**Excerpted text**

[Start]

# Carpet Racers



## koolaid89 (Nov 4, 2005)

I can't believe noone has posted this... http://www.documentarychannel.com/movie.php?currID=10250&t=Carpet-Racers

I guess it's reairing tonight at 11pm est.


----------



## adamcornwell (Sep 27, 2010)

Interesting, finally something to watch on Sunday!


----------



## chuck_thehammer (Oct 24, 2007)

I watched it yesterday.. to bad it is several years old.

Nice show.

they did make good points about why this hobby is die-ing.
but no ideas about fixing it.


----------



## wait a minute (Oct 11, 2001)

someone told me about it last night but it was on direct tv and i dont have that. oh well, maybe next time.

[End]

Entries on where items appear:
[Start]

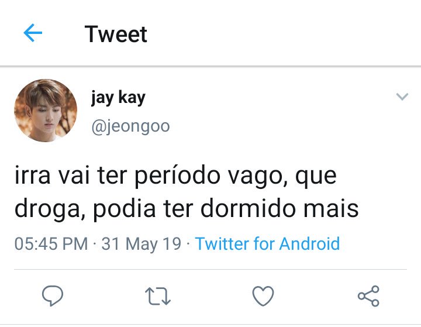This screenshot has width=421, height=327.
Task: Visit the @jeongoo handle
Action: pyautogui.click(x=130, y=126)
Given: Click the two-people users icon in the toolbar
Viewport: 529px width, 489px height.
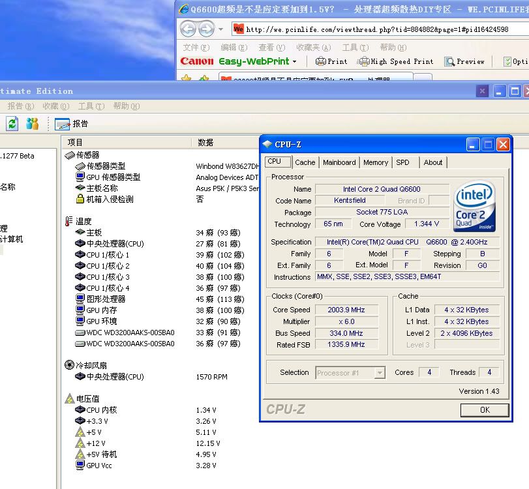Looking at the screenshot, I should (32, 123).
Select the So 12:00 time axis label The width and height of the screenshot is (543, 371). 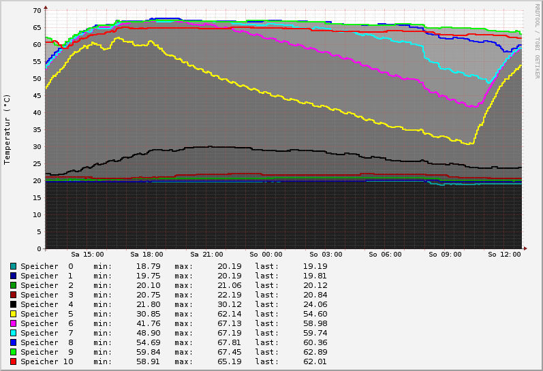coord(504,255)
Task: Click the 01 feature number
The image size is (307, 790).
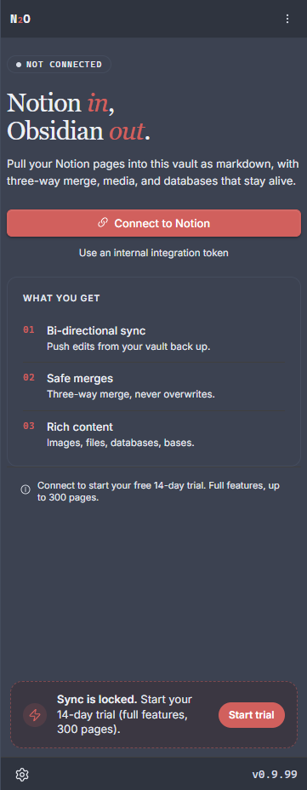Action: pyautogui.click(x=29, y=330)
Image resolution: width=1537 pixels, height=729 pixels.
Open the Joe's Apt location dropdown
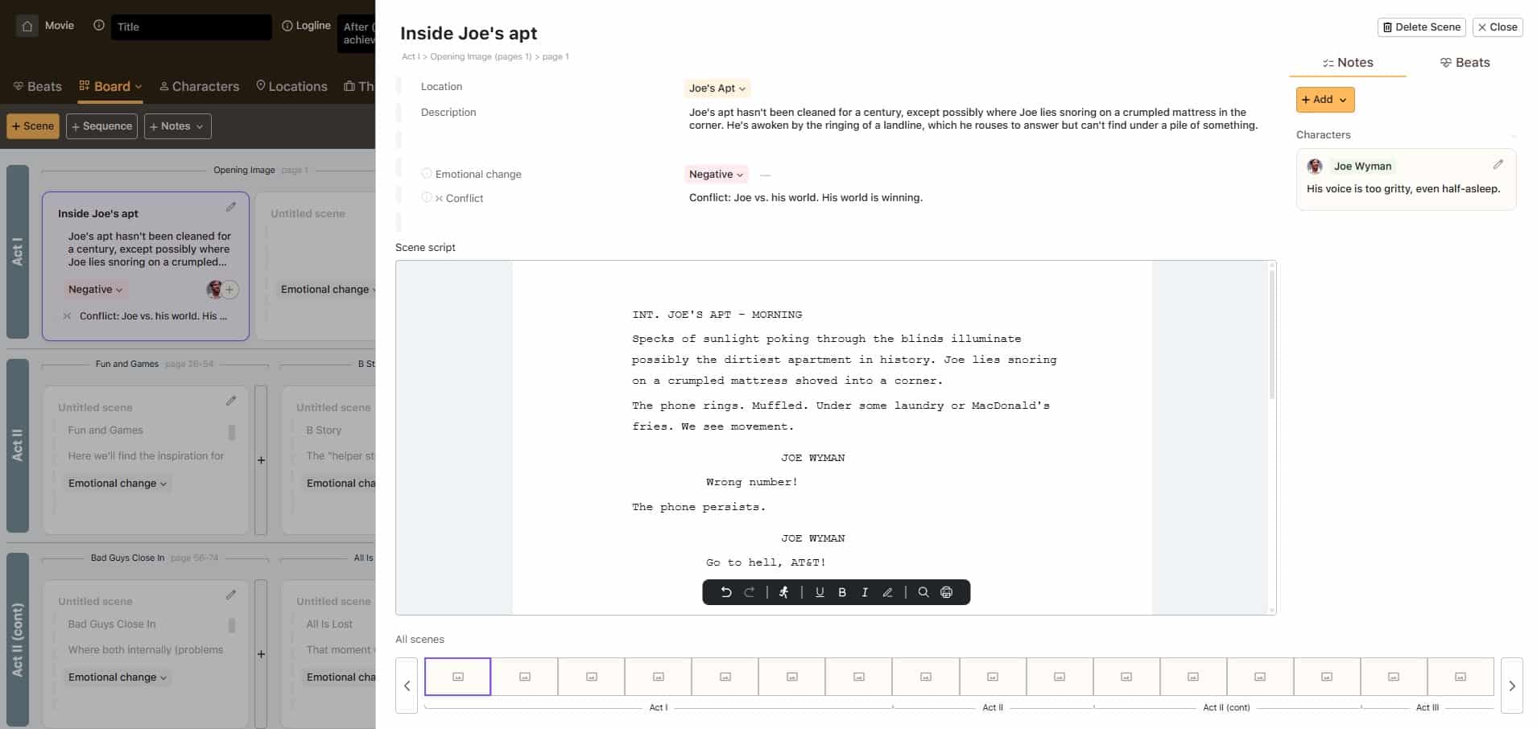717,89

[End]

**Job A**
Reproduce the stretch of the listing from the line containing "Image resolution: width=1537" through the end of the listing, word for word, with the pictures left out.
**Job B**
Carry on the forum thread about the Carpet Racers documentary from its last post.

**Response A**
Image resolution: width=1537 pixels, height=729 pixels.
Open the Joe's Apt location dropdown
717,89

**Response B**
----------



## Barry Z (Mar 28, 2002)

... I'm sorry I watched that ...


----------



## adamcornwell (Sep 27, 2010)

Pretty cool! Though they made chris tossolini look like a d-bag!


----------



## Mike Slaughter (Sep 10, 2007)

adamcornwell said:


> Pretty cool! Though they made chris tossolini look like a d-bag!


Foreshadowing? 

Mike


----------



## Mur-Dog!!!! (Mar 12, 2005)

Mike Slaughter said:


> Foreshadowing?
> 
> Mike


WOW...... True.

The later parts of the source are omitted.